> [THE TASK]: Reproduce every line of the listing below without any change.

Dataset listing
•••
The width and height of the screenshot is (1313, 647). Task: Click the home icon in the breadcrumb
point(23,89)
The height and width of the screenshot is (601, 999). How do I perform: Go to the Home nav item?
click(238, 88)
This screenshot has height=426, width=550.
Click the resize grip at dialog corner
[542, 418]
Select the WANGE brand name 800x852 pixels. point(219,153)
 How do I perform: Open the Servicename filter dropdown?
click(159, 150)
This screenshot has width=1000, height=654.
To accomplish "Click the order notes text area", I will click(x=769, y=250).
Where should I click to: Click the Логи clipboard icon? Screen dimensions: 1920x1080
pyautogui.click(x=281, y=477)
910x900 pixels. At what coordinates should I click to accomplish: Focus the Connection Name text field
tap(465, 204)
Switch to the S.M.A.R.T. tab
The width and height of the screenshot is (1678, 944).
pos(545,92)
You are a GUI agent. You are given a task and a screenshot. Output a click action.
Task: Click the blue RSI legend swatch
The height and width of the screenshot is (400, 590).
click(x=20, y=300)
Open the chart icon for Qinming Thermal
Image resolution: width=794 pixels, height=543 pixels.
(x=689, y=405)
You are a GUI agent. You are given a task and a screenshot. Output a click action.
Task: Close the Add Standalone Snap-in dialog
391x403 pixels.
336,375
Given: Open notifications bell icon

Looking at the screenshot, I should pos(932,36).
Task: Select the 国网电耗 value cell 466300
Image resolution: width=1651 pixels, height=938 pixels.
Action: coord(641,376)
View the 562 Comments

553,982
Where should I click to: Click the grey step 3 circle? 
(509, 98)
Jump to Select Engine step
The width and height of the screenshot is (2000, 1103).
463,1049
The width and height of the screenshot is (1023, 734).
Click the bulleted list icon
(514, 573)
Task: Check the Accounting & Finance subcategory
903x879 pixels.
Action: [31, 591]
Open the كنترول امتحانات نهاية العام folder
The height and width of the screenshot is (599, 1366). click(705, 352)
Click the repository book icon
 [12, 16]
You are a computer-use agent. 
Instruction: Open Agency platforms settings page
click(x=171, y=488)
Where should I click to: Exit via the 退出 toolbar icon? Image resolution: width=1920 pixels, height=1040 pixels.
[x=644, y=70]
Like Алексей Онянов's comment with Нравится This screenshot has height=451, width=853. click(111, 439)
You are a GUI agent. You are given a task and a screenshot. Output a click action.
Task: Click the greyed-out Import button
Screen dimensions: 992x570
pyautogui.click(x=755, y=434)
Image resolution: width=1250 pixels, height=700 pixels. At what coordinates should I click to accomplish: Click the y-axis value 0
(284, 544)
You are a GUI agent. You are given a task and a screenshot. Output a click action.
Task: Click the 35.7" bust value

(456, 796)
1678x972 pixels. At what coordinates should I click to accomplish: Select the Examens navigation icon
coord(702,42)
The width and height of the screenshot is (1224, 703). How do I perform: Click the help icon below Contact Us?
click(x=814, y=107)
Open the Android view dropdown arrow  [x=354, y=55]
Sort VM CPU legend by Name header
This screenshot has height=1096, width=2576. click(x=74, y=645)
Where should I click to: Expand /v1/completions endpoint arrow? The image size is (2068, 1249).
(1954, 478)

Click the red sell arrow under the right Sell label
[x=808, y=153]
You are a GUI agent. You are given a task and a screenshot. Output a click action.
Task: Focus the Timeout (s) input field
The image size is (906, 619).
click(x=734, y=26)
•••
> [REPLY TO THE EXERCISE]:
The width and height of the screenshot is (1313, 647). Task: Click the home icon in the breadcrumb
point(23,89)
The height and width of the screenshot is (601, 999). How do I perform: Go to the Home nav item?
click(238, 88)
This screenshot has height=426, width=550.
Click the resize grip at dialog corner
[542, 418]
Select the WANGE brand name 800x852 pixels. point(219,153)
 How do I perform: Open the Servicename filter dropdown?
click(159, 150)
This screenshot has width=1000, height=654.
To accomplish "Click the order notes text area", I will click(x=769, y=250).
Where should I click to: Click the Логи clipboard icon? Screen dimensions: 1920x1080
pyautogui.click(x=281, y=477)
910x900 pixels. At what coordinates should I click to accomplish: Focus the Connection Name text field
tap(465, 204)
Switch to the S.M.A.R.T. tab
The width and height of the screenshot is (1678, 944).
pos(545,92)
You are a GUI agent. You are given a task and a screenshot. Output a click action.
Task: Click the blue RSI legend swatch
The height and width of the screenshot is (400, 590).
click(x=20, y=300)
Open the chart icon for Qinming Thermal
Image resolution: width=794 pixels, height=543 pixels.
(x=689, y=405)
You are a GUI agent. You are given a task and a screenshot. Output a click action.
Task: Close the Add Standalone Snap-in dialog
391x403 pixels.
336,375
Given: Open notifications bell icon

Looking at the screenshot, I should pos(932,36).
Task: Select the 国网电耗 value cell 466300
Image resolution: width=1651 pixels, height=938 pixels.
Action: coord(641,376)
View the 562 Comments

553,982
Where should I click to: Click the grey step 3 circle? 
(509, 98)
Jump to Select Engine step
The width and height of the screenshot is (2000, 1103).
463,1049
The width and height of the screenshot is (1023, 734).
Click the bulleted list icon
(514, 573)
Task: Check the Accounting & Finance subcategory
903x879 pixels.
Action: [31, 591]
Open the كنترول امتحانات نهاية العام folder
The height and width of the screenshot is (599, 1366). click(705, 352)
Click the repository book icon
 [12, 16]
You are a computer-use agent. 
Instruction: Open Agency platforms settings page
click(x=171, y=488)
Where should I click to: Exit via the 退出 toolbar icon? Image resolution: width=1920 pixels, height=1040 pixels.
[x=644, y=70]
Like Алексей Онянов's comment with Нравится This screenshot has height=451, width=853. click(111, 439)
You are a GUI agent. You are given a task and a screenshot. Output a click action.
Task: Click the greyed-out Import button
Screen dimensions: 992x570
pyautogui.click(x=755, y=434)
Image resolution: width=1250 pixels, height=700 pixels. At what coordinates should I click to accomplish: Click the y-axis value 0
(284, 544)
You are a GUI agent. You are given a task and a screenshot. Output a click action.
Task: Click the 35.7" bust value

(456, 796)
1678x972 pixels. At what coordinates should I click to accomplish: Select the Examens navigation icon
coord(702,42)
The width and height of the screenshot is (1224, 703). How do I perform: Click the help icon below Contact Us?
click(x=814, y=107)
Open the Android view dropdown arrow  [x=354, y=55]
Sort VM CPU legend by Name header
This screenshot has height=1096, width=2576. click(x=74, y=645)
Where should I click to: Expand /v1/completions endpoint arrow? The image size is (2068, 1249).
(1954, 478)

Click the red sell arrow under the right Sell label
[x=808, y=153]
You are a GUI agent. You are given a task and a screenshot. Output a click action.
Task: Focus the Timeout (s) input field
The image size is (906, 619).
click(x=734, y=26)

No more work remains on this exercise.